Exercise directions: Whenever a line of the data below holds the string "will", copy that line.

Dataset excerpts
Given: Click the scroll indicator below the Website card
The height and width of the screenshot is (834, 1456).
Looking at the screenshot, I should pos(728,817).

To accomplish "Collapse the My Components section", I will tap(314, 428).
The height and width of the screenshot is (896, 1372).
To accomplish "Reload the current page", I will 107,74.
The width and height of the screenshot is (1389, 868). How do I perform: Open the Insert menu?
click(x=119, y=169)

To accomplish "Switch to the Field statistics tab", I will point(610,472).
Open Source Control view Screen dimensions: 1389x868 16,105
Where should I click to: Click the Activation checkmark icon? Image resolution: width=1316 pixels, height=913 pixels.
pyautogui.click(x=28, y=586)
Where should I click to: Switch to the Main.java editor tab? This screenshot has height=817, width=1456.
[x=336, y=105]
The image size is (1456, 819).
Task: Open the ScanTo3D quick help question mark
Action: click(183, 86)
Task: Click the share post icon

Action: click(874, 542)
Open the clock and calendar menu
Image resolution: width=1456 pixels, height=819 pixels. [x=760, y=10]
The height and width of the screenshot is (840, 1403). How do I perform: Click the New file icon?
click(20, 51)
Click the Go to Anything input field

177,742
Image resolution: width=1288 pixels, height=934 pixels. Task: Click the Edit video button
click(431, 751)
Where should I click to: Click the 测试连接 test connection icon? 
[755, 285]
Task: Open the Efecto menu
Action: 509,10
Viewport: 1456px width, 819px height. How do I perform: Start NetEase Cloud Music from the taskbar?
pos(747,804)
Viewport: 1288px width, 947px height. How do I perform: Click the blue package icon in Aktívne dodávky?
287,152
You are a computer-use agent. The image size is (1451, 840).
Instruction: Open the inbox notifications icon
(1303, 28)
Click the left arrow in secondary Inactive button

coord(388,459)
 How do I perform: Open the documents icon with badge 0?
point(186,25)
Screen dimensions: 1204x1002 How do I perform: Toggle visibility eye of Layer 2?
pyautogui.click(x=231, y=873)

Response to this task:
To accomplish "Collapse the My Components section", I will tap(314, 428).
To accomplish "Reload the current page", I will 107,74.
To accomplish "Switch to the Field statistics tab", I will point(610,472).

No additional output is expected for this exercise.